Le journaliste et homme d'affaires saoudien Hussein Shobakshi a utilisé sa chronique dans le quotidien saoudien Asharq al-Awsat de Londres pour condamner l'antisémitisme dans la culture islamique. Selon MEMRI, Shobakshi a écrit : « L'intensité de la haine des Juifs, diffusée par les médias et par l'art, la littérature et les caricatures politiques dans le monde arabe, a atteint un degré qui ne peut être ignoré… L'antisémitisme arabe est le produit d'une éducation répugnante et raciste, enracinée dans la mentalité arabe... Nous ignorons toutes ces références très positives aux Juifs dans la littérature musulmane et présentons des théories, interprétations et motifs inventés qui justifient la haine des Juifs ».

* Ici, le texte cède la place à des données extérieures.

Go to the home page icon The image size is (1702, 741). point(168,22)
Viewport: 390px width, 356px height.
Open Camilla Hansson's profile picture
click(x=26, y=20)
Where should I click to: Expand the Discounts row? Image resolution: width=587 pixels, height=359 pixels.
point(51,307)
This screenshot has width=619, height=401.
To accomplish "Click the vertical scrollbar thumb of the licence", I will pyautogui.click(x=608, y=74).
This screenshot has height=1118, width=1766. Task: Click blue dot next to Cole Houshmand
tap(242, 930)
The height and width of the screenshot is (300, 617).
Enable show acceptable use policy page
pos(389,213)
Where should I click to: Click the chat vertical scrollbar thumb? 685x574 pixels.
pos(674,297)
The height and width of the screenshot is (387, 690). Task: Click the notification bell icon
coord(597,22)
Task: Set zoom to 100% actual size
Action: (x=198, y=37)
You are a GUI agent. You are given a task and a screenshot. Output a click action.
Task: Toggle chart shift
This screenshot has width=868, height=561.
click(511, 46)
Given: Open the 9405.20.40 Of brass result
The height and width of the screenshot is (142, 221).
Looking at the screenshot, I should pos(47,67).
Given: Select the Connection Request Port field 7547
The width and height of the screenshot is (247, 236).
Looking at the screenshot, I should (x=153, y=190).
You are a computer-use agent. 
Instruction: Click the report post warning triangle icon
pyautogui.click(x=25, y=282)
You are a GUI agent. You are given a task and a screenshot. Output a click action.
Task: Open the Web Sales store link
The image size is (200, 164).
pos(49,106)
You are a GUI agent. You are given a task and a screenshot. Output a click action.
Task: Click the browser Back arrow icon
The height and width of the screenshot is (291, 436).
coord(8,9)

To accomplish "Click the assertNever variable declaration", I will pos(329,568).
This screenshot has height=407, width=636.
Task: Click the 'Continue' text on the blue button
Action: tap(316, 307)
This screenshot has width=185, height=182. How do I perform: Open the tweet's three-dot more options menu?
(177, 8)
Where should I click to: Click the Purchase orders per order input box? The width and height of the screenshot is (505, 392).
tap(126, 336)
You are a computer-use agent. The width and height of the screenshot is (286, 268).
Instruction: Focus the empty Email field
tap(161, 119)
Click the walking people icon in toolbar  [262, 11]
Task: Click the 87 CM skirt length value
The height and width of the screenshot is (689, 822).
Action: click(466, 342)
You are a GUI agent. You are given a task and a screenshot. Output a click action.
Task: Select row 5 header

La journaliste saoudienne Sukina al-Hasayhas à la chaîne Mako : « Il n’y a pas d’inimitié entre Israël et l’Arabie saoudite … Nous n’avons pas de problème politique avec Israël, Israël ne nous a même pas tiré une balle dans la tête. Il existe une communication très claire entre les positions d’Israël et des Etats du Golfe concernant la menace iranienne et les armes iraniennes du Hezbollah et des Houthis qui menacent complètement le Moyen-Orient »
Un journaliste saoudien Fahd Al-Shammari a déclaré : « les Palestiniens sont de vrais mendiants et des gens sans honneur,… Le problème palestinien est un faux problème, et il ne sera pas résolu ; et il n’est dans l’intérêt de personne de résoudre les problèmes entre mendiants »
Un écrivain saoudien de renom, Rawff Bin-a-Sa’in, a sévèrement condamné ces « palestiniens » : « Palestiniens, vous n’êtes pas des Arabes ! Vous n’avez pas de terre, et la «question palestinienne» n’existe pas. Cette terre appartient à Israël ! Yitzhak Shamir, Rabin et Golda Meïr étaient des héros. Netanyahu est faible. Netanyahu, brûle ces gangsters ! Libère-nous, nous et le monde, de la présence de ces Palestiniens ! Pourquoi les laissez-vous ? Je suis prêt à accueillir un Juif dans ma maison, mais je ne suis pas disposé à accueillir un palestinien ! »
L'écrivain saoudien Abdulhamed al-Ghobain : « Il est dans notre intérêt stratégique et économique de garder le canal ouvert avec Israël. Israël est un pays avancé et nous pouvons en bénéficier. Lorsque la Turquie a établi des relations avec Israël, elle a connu de grands progrès …. Il ne s'agit plus seulement du soutien public à la normalisation et à l'établissement de liens avec Israël… La population saoudienne n'est plus intéressée par la cause palestinienne et ne se soucie plus des Arabes dans leur ensemble. Je parle de l'opinion publique, même au niveau des lycéens. Il y a un déluge d'opinions contre la cause palestinienne. Les Palestiniens n'ont rien apporté… »
(6) Les Saoudiens jouent un double jeu. Dans les coulisses, ils envoient aux Israéliens le message que Téhéran est un ennemi commun et l’incitent à combattre l’Iran et le Hezbollah. À l’intérieur, cependant, ils disent que l’ennemi est avant tout l’État d’Israël, suivi par l’Iran. Leur formule est claire : des liens clandestins avec Israël couplés à une hostilité manifeste envers l’Etat juif peuvent satisfaire le peuple, dont la majorité déteste Israël.